Assembly and analysis of barcoded data of transcriptome sequencing

RFBR #19-04-01074


Dmitry Meleshko
Elena Bushmanova
Dmitry Antipov
Andrey Prjibelski (Supervisor)

Determination of primary structure of mRNA molecules and assessment of gene expression levels using sequencing data are crucial tasks of computational transcriptomics, having many applications in clinical bioinformatics and molecular biology. Due to existing limitations of biotechnological methods currently available algorithms for processing of sequencing data cannot determine full sequences of isoforms for genes with complex structure. Assessment of expression levels is generally done on gene level, but not for specific isoforms.

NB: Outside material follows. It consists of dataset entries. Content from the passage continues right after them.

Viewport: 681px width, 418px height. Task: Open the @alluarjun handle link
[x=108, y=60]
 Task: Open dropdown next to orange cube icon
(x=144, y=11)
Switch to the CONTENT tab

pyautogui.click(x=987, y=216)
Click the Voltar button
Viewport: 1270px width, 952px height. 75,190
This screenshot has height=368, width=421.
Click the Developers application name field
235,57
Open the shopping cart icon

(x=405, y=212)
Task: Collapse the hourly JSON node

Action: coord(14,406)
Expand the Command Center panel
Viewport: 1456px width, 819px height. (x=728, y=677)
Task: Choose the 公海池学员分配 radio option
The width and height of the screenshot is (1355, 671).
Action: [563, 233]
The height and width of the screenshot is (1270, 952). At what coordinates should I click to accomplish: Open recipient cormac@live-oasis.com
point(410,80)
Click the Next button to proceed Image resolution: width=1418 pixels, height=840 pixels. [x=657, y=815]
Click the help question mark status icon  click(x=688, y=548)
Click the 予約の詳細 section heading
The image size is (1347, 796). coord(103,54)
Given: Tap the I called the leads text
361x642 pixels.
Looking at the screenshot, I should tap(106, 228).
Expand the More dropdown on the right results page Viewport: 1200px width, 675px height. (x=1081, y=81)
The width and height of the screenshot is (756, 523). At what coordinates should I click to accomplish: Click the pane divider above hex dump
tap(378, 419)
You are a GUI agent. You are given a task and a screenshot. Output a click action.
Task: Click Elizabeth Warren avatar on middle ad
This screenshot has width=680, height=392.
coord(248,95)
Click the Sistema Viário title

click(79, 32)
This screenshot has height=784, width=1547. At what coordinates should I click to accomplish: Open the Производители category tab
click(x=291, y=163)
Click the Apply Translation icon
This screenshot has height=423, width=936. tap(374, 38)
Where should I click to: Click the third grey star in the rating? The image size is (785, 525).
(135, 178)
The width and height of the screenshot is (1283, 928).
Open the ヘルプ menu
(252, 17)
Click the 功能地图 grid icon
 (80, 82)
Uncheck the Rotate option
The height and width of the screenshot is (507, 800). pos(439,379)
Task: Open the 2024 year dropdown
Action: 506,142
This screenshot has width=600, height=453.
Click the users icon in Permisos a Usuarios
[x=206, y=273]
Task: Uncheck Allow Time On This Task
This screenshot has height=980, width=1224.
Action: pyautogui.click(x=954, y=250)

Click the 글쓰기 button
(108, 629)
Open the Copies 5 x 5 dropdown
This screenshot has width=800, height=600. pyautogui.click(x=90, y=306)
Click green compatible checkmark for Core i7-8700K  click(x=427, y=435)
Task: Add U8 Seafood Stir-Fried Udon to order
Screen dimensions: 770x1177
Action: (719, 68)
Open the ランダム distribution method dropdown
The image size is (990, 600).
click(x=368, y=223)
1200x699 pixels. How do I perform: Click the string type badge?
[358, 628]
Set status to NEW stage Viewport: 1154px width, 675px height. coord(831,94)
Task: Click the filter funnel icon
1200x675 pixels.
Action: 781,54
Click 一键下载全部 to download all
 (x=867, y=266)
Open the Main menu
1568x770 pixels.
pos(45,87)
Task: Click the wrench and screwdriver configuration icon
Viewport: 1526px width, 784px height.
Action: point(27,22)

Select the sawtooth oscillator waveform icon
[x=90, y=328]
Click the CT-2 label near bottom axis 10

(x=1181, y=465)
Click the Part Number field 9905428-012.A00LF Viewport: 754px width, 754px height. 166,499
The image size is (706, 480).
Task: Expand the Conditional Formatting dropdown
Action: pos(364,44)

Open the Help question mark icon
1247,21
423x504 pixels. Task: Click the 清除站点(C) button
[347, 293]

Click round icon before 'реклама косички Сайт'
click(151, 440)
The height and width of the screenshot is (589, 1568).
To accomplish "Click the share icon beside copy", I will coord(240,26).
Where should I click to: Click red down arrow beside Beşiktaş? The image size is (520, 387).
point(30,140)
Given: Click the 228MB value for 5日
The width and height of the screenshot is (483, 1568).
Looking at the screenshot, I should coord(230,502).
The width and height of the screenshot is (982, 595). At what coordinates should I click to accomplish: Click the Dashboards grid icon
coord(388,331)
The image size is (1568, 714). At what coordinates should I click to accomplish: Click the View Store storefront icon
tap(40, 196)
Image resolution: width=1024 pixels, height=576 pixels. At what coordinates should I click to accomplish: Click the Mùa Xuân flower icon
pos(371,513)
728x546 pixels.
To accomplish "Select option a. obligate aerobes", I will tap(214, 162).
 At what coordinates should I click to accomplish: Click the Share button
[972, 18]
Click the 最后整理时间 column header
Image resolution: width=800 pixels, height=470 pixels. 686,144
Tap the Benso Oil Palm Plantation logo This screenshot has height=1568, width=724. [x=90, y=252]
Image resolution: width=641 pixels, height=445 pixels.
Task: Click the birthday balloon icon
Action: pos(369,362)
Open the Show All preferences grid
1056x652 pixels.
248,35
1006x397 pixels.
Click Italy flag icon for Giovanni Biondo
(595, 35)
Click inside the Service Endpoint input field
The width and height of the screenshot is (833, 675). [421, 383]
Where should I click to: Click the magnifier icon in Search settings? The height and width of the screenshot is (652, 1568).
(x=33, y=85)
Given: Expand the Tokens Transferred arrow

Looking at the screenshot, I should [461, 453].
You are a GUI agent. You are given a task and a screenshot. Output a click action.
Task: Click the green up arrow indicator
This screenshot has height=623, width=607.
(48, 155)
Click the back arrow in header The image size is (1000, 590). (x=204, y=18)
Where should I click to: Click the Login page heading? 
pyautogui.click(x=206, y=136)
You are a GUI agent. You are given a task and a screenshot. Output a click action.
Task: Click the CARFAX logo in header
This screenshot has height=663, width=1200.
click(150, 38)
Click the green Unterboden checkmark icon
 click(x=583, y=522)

A recently developed sequencing protocol spISO-seq (Tilgner et al., 2018) outputs barcoded transcriptome data, providing novel opportunities for analysis of sequencing data. However no computational method for processing of spISO-seq data are currently available.
In course of this project we are developing computational methods for analysis of spISO-seq data, allowing do determine full sequences of alternative isoforms and to assess their expression levels. More profound analysis of transcriptome data will provide novel opportunities to explore genomes of previously not sequenced organisms and genetics of diseases connected with impaired gene expression.


Tilgner, H., Jahanbani, F., Gupta, I., Collier, P., Wei, E., Rasmussen, M. and Snyder, M., 2018. Microfluidic isoform sequencing shows widespread splicing coordination in the human transcriptome. Genome research28(2), pp.231-242.